JIA and my future. Shared this on young peoples community, thought i would share it here

maylavergaracunliffe

Hello everyone, i was diagnosed with JIA when i was 2 in my knees and then following steroid injections and physiotherapy i was put into remission when i was 7.

Then after not having any pain (i did swimming for this period of time) i started playing football which then i would have some flare ups in my knees and hips but it was recurring quite frequently so i stopped but didn't really have to have pain management it was just annoying.

Had no pain for a bit and then in year 10 when mocks were starting i had pain in my hands to which i still have. I went to the doctors to get reassessed but they said there is nothing apart from 'mechanical pains' (i have double jointed fingers) as they said i didn't have much swelling and they didn't see the RF factor or others in my bloods.

(Also when i was 7 i moved from London to Nottingham so i did have different consultants and in addition my Great uncle has Rheumatoid arthritis and my mums side is osteo but particularly my mum got it when she was quite young, below 30, although she did do volleyball when she was younger - she never officially got a diagnosis but has pretty bad swelling and pain)

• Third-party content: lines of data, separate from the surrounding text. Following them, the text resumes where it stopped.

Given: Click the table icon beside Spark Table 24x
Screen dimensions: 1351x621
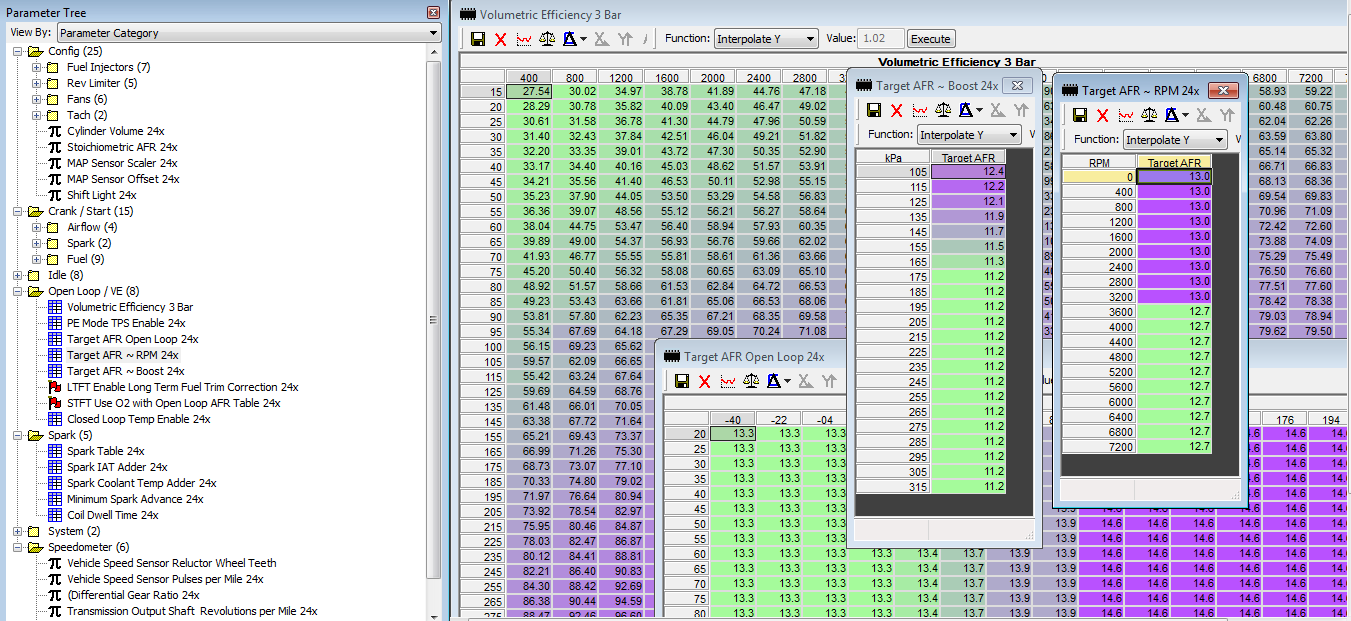Looking at the screenshot, I should 55,451.
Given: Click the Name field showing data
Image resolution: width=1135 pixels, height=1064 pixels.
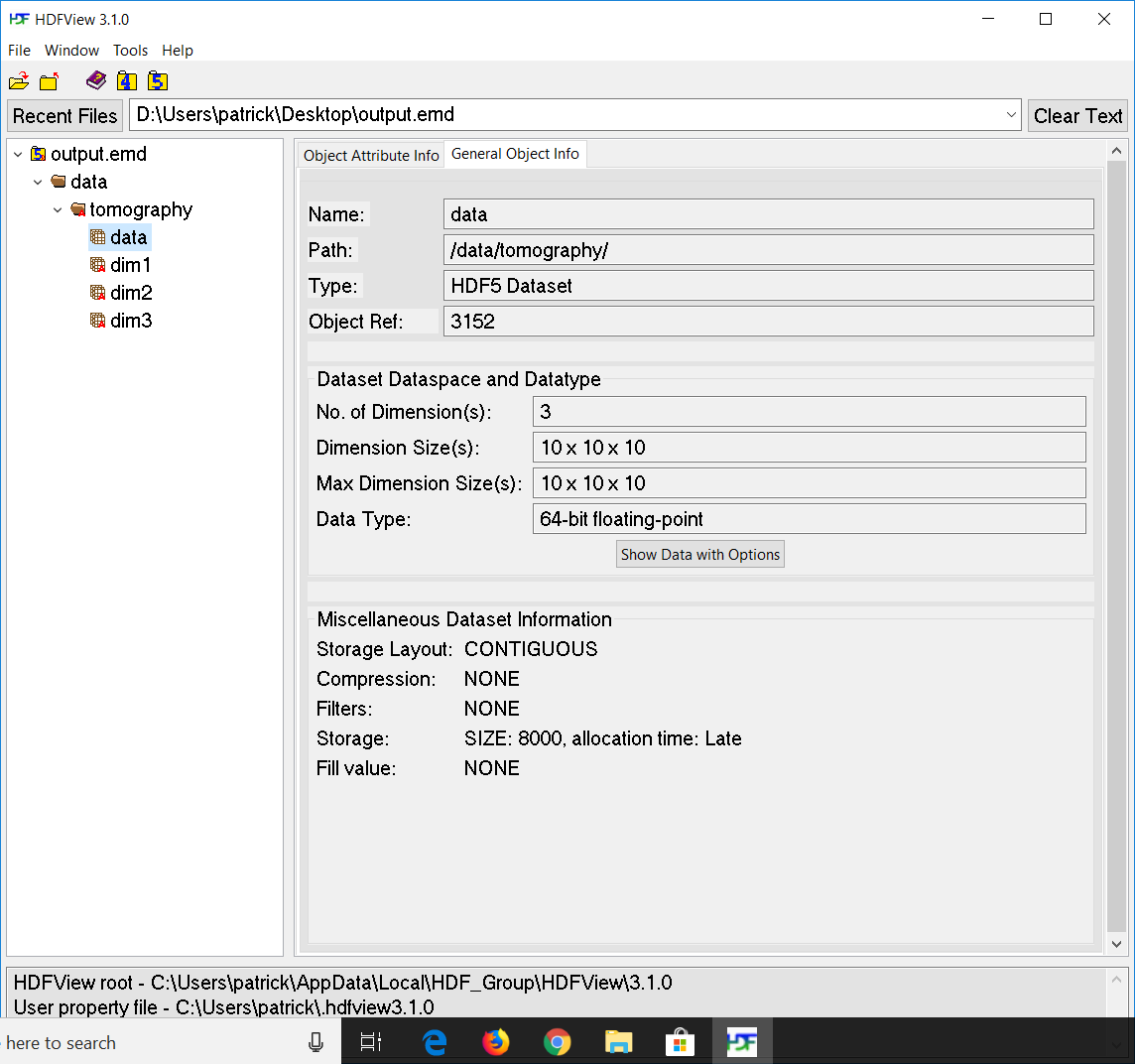Looking at the screenshot, I should (768, 213).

I primarily managed with ibuprofen which helped until my year 12 exams where the pain got really bad where it wasn't working anymore and was struggling to write at all and was prescribed naproxen which saved my mock grades and helped significantly. I didn’t want to get reassessed as i thought i would just get given the same answer. I do expect to go back to the GP and get prescribed more closer to winter time as my pain gets significantly worse in the cold and i have more exams.

So thats my history but i have a couple things to discuss as i just feel kinda alone, even my mum doesn't really understand:

Transitioning to university. I am going into year 13 and want to go into medicine. (Any advice if there is anybody that sat the UCAT with pain in their hands is appreciated, i was stupid and didnt get the access arrangements so have no rest breaks)

Firstly i want to apply for DSA but because of my remissions statement and not fully documented flare ups how should i go about providing evidence, ive heard i can get my GP to sign off on a document. In addition i stuggle to 'identify/clarify' what my 'disability/problem' is now as i am in remission and when i was first diagnosed it was only in my knees but, now it is less so in my knees apart from when i physically exert myself and, now mainly in my hands. Also i have rest breaks for exams, i didn't like using a laptop.

Secondly, i want to know if there is anybody out their in a profession that uses their hands quite technically and how you manage pain or get around things because i am just thinking in the long term that my hands will get worse and may develop into other arthritis, i have thought about going into teaching at uni level if it gets this bad though.

Thirdly, I have also find myself having a problem where when applying to jobs i put no disability rather than anything as i just feel like as i am technically in remission nobody would 'believe/listen' to me and/or i feel like compared to other people's stories with having these extreme medications that my pain is 'not that bad' and with having limited experience only working in charity shop i feel that if i select that box people will look past my application as it is easier to train a person with no disability especially since mine is physical.

In addition, im confused, i don't understand what my pain is from whether it is flare ups (this one has been going on for almost two years going up and down in pain level for my hands) or that its chronic pain because i get pain in most joints like: wrists, fingers, knees, hips, elbows but only experience swelling or that hot pain feel in specific ones e.g. my thumb or finger joints and occasionally in my knee. I also stuggle to say i have JIA as the term 'remission' to me has always been relayed to me as its gone, so do i still have it or not, is it just dormant etc.

Also, i understand that movement and exercise is important not to be stiff etc but i just feel tired all the time. Between revision and my naps i just find i have no time to do anything and especially if i will get a part time job, and its not even just the amount of sleep im getting. I average around 6 during the school year (but when i get home probably nap around 2-3 hours, longest i have slept is 14 hours) and 9 on holidays, but it is my energy levels too. At school i fell asleep for even just five minutes in the same lessons for every lesson and i can fall asleep very easily almost anywhere. So if there is any changes to my diets or nutrients that you think could help, this would be appreciated.

Anyway if you have made this far i appreciate you reading. Having anybody to talk to is a comfort. Thanks.

Also just wanted to add i am slowly having pain with more mundane things now like brushing my teeth and hair and it has just become really disheartening and disencouraging.